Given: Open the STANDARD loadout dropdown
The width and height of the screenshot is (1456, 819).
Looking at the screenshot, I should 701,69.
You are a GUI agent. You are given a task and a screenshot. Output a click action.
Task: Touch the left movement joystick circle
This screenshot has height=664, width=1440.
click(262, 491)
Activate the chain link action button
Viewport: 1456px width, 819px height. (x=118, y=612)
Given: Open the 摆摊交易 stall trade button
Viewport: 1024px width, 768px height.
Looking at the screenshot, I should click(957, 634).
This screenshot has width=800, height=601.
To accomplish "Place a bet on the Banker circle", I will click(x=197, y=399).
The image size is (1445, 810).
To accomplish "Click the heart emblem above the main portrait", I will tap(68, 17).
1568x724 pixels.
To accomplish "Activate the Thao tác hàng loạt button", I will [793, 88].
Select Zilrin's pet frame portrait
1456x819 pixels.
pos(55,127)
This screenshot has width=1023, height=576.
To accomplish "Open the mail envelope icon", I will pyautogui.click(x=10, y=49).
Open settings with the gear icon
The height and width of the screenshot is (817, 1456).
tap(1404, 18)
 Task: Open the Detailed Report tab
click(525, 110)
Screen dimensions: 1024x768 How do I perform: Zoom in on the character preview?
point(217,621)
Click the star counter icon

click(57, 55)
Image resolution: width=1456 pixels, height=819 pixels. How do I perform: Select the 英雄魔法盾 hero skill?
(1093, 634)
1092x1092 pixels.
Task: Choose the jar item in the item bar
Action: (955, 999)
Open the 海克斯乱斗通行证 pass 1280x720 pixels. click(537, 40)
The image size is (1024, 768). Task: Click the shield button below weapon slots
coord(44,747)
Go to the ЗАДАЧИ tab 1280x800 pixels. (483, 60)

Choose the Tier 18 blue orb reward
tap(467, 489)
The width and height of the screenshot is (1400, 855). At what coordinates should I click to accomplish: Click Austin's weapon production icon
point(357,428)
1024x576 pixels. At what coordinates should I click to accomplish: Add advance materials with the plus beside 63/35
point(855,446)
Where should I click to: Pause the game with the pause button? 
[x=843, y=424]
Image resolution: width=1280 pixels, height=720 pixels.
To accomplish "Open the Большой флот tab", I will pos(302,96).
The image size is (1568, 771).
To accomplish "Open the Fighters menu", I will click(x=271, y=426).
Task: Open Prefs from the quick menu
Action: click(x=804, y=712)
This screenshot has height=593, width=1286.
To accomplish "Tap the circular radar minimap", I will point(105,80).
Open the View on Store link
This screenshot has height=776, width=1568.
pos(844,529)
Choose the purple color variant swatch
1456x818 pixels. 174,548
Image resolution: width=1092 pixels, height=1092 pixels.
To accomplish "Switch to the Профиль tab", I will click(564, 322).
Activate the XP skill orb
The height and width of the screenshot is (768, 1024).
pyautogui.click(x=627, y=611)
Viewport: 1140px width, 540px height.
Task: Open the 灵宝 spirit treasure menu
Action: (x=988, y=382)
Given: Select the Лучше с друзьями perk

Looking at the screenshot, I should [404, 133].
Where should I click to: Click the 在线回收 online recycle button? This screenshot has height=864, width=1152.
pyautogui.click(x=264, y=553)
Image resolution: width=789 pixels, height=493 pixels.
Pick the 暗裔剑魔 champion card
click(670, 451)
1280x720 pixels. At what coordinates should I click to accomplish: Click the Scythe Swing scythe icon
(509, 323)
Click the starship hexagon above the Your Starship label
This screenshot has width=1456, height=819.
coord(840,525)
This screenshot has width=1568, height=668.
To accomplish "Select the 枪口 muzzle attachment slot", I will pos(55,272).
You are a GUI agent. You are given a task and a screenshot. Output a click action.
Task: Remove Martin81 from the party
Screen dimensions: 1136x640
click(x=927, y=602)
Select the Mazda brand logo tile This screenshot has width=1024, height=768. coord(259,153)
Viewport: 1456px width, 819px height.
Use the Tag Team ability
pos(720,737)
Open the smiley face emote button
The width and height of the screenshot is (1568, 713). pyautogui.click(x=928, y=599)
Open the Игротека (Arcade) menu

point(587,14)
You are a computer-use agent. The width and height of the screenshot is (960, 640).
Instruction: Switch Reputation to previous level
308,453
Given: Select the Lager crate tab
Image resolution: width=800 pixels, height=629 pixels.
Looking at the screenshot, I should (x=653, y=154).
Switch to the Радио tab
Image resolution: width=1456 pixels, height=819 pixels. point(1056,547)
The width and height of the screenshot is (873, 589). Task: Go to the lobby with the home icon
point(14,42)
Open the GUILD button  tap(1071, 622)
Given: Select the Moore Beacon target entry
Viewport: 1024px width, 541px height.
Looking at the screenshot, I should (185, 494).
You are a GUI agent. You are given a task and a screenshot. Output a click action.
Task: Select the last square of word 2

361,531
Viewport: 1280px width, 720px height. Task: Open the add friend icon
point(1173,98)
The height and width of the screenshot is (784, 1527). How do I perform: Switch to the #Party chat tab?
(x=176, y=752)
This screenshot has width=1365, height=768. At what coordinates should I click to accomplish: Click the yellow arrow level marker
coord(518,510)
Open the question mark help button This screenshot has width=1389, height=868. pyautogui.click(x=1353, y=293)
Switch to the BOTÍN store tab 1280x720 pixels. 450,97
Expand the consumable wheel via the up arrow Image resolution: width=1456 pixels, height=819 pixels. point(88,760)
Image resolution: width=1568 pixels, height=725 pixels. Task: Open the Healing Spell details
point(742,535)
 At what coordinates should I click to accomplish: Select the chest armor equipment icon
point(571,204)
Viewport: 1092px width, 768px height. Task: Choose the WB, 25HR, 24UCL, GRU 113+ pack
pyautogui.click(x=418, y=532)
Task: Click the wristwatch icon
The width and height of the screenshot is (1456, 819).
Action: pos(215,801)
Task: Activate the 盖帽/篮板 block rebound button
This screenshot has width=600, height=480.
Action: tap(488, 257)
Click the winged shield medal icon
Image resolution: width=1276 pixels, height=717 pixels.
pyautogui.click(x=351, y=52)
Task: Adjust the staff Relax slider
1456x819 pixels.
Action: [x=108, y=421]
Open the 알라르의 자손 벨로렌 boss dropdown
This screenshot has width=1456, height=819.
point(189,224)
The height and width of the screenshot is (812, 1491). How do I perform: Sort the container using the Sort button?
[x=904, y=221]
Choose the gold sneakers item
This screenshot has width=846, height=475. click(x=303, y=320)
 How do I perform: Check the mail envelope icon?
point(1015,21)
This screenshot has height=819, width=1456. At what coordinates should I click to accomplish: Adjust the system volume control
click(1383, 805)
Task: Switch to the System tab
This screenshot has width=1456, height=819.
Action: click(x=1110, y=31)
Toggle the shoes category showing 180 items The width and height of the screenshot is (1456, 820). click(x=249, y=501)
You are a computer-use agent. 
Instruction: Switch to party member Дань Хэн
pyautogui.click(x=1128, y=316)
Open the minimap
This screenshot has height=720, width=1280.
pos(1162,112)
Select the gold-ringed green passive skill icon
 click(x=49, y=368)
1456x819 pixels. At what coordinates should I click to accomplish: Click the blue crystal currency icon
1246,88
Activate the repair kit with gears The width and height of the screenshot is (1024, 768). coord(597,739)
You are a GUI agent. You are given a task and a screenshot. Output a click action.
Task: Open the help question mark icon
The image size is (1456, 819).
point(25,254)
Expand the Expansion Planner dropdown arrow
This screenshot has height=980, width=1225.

- _Written problem_:
Rewrite all of the data above as a numbered list, leaving out any blank lines.

- _Exercise answer_:
1. Given: Open the STANDARD loadout dropdown
2. The width and height of the screenshot is (1456, 819).
3. Looking at the screenshot, I should 701,69.
4. You are a GUI agent. You are given a task and a screenshot. Output a click action.
5. Task: Touch the left movement joystick circle
6. This screenshot has height=664, width=1440.
7. click(262, 491)
8. Activate the chain link action button
9. Viewport: 1456px width, 819px height. (x=118, y=612)
10. Given: Open the 摆摊交易 stall trade button
11. Viewport: 1024px width, 768px height.
12. Looking at the screenshot, I should click(957, 634).
13. This screenshot has width=800, height=601.
14. To accomplish "Place a bet on the Banker circle", I will click(x=197, y=399).
15. The image size is (1445, 810).
16. To accomplish "Click the heart emblem above the main portrait", I will tap(68, 17).
17. 1568x724 pixels.
18. To accomplish "Activate the Thao tác hàng loạt button", I will [793, 88].
19. Select Zilrin's pet frame portrait
20. 1456x819 pixels.
21. pos(55,127)
22. This screenshot has width=1023, height=576.
23. To accomplish "Open the mail envelope icon", I will pyautogui.click(x=10, y=49).
24. Open settings with the gear icon
25. The height and width of the screenshot is (817, 1456).
26. tap(1404, 18)
27.  Task: Open the Detailed Report tab
28. click(525, 110)
29. Screen dimensions: 1024x768 How do I perform: Zoom in on the character preview?
30. point(217,621)
31. Click the star counter icon
32. click(57, 55)
33. Image resolution: width=1456 pixels, height=819 pixels. How do I perform: Select the 英雄魔法盾 hero skill?
34. (1093, 634)
35. 1092x1092 pixels.
36. Task: Choose the jar item in the item bar
37. Action: (955, 999)
38. Open the 海克斯乱斗通行证 pass 1280x720 pixels. click(537, 40)
39. The image size is (1024, 768). Task: Click the shield button below weapon slots
40. coord(44,747)
41. Go to the ЗАДАЧИ tab 1280x800 pixels. (483, 60)
42. Choose the Tier 18 blue orb reward
43. tap(467, 489)
44. The width and height of the screenshot is (1400, 855). At what coordinates should I click to accomplish: Click Austin's weapon production icon
45. point(357,428)
46. 1024x576 pixels. At what coordinates should I click to accomplish: Add advance materials with the plus beside 63/35
47. point(855,446)
48. Where should I click to: Pause the game with the pause button? 
49. [x=843, y=424]
50. Image resolution: width=1280 pixels, height=720 pixels.
51. To accomplish "Open the Большой флот tab", I will pos(302,96).
52. The image size is (1568, 771).
53. To accomplish "Open the Fighters menu", I will click(x=271, y=426).
54. Task: Open Prefs from the quick menu
55. Action: click(x=804, y=712)
56. This screenshot has height=593, width=1286.
57. To accomplish "Tap the circular radar minimap", I will point(105,80).
58. Open the View on Store link
59. This screenshot has height=776, width=1568.
60. pos(844,529)
61. Choose the purple color variant swatch
62. 1456x818 pixels. 174,548
63. Image resolution: width=1092 pixels, height=1092 pixels.
64. To accomplish "Switch to the Профиль tab", I will click(564, 322).
65. Activate the XP skill orb
66. The height and width of the screenshot is (768, 1024).
67. pyautogui.click(x=627, y=611)
68. Viewport: 1140px width, 540px height.
69. Task: Open the 灵宝 spirit treasure menu
70. Action: (x=988, y=382)
71. Given: Select the Лучше с друзьями perk
72. Looking at the screenshot, I should [404, 133].
73. Where should I click to: Click the 在线回收 online recycle button? This screenshot has height=864, width=1152.
74. pyautogui.click(x=264, y=553)
75. Image resolution: width=789 pixels, height=493 pixels.
76. Pick the 暗裔剑魔 champion card
77. click(670, 451)
78. 1280x720 pixels. At what coordinates should I click to accomplish: Click the Scythe Swing scythe icon
79. (509, 323)
80. Click the starship hexagon above the Your Starship label
81. This screenshot has width=1456, height=819.
82. coord(840,525)
83. This screenshot has width=1568, height=668.
84. To accomplish "Select the 枪口 muzzle attachment slot", I will pos(55,272).
85. You are a GUI agent. You are given a task and a screenshot. Output a click action.
86. Task: Remove Martin81 from the party
87. Screen dimensions: 1136x640
88. click(x=927, y=602)
89. Select the Mazda brand logo tile This screenshot has width=1024, height=768. coord(259,153)
90. Viewport: 1456px width, 819px height.
91. Use the Tag Team ability
92. pos(720,737)
93. Open the smiley face emote button
94. The width and height of the screenshot is (1568, 713). pyautogui.click(x=928, y=599)
95. Open the Игротека (Arcade) menu
96. point(587,14)
97. You are a computer-use agent. The width and height of the screenshot is (960, 640).
98. Instruction: Switch Reputation to previous level
99. 308,453
100. Given: Select the Lager crate tab
101. Image resolution: width=800 pixels, height=629 pixels.
102. Looking at the screenshot, I should (x=653, y=154).
103. Switch to the Радио tab
104. Image resolution: width=1456 pixels, height=819 pixels. point(1056,547)
105. The width and height of the screenshot is (873, 589). Task: Go to the lobby with the home icon
106. point(14,42)
107. Open the GUILD button  tap(1071, 622)
108. Given: Select the Moore Beacon target entry
109. Viewport: 1024px width, 541px height.
110. Looking at the screenshot, I should (185, 494).
111. You are a GUI agent. You are given a task and a screenshot. Output a click action.
112. Task: Select the last square of word 2
113. 361,531
114. Viewport: 1280px width, 720px height. Task: Open the add friend icon
115. point(1173,98)
116. The height and width of the screenshot is (784, 1527). How do I perform: Switch to the #Party chat tab?
117. (x=176, y=752)
118. This screenshot has width=1365, height=768. At what coordinates should I click to accomplish: Click the yellow arrow level marker
119. coord(518,510)
120. Open the question mark help button This screenshot has width=1389, height=868. pyautogui.click(x=1353, y=293)
121. Switch to the BOTÍN store tab 1280x720 pixels. 450,97
122. Expand the consumable wheel via the up arrow Image resolution: width=1456 pixels, height=819 pixels. point(88,760)
123. Image resolution: width=1568 pixels, height=725 pixels. Task: Open the Healing Spell details
124. point(742,535)
125.  At what coordinates should I click to accomplish: Select the chest armor equipment icon
126. point(571,204)
127. Viewport: 1092px width, 768px height. Task: Choose the WB, 25HR, 24UCL, GRU 113+ pack
128. pyautogui.click(x=418, y=532)
129. Task: Click the wristwatch icon
130. The width and height of the screenshot is (1456, 819).
131. Action: pos(215,801)
132. Task: Activate the 盖帽/篮板 block rebound button
133. This screenshot has width=600, height=480.
134. Action: tap(488, 257)
135. Click the winged shield medal icon
136. Image resolution: width=1276 pixels, height=717 pixels.
137. pyautogui.click(x=351, y=52)
138. Task: Adjust the staff Relax slider
139. 1456x819 pixels.
140. Action: [x=108, y=421]
141. Open the 알라르의 자손 벨로렌 boss dropdown
142. This screenshot has width=1456, height=819.
143. point(189,224)
144. The height and width of the screenshot is (812, 1491). How do I perform: Sort the container using the Sort button?
145. [x=904, y=221]
146. Choose the gold sneakers item
147. This screenshot has width=846, height=475. click(x=303, y=320)
148.  How do I perform: Check the mail envelope icon?
149. point(1015,21)
150. This screenshot has height=819, width=1456. At what coordinates should I click to accomplish: Adjust the system volume control
151. click(1383, 805)
152. Task: Switch to the System tab
153. This screenshot has width=1456, height=819.
154. Action: click(x=1110, y=31)
155. Toggle the shoes category showing 180 items The width and height of the screenshot is (1456, 820). click(x=249, y=501)
156. You are a computer-use agent. 
157. Instruction: Switch to party member Дань Хэн
158. pyautogui.click(x=1128, y=316)
159. Open the minimap
160. This screenshot has height=720, width=1280.
161. pos(1162,112)
162. Select the gold-ringed green passive skill icon
163.  click(x=49, y=368)
164. 1456x819 pixels. At what coordinates should I click to accomplish: Click the blue crystal currency icon
165. 1246,88
166. Activate the repair kit with gears The width and height of the screenshot is (1024, 768). coord(597,739)
167. You are a GUI agent. You are given a task and a screenshot. Output a click action.
168. Task: Open the help question mark icon
169. The image size is (1456, 819).
170. point(25,254)
171. Expand the Expansion Planner dropdown arrow
172. This screenshot has height=980, width=1225.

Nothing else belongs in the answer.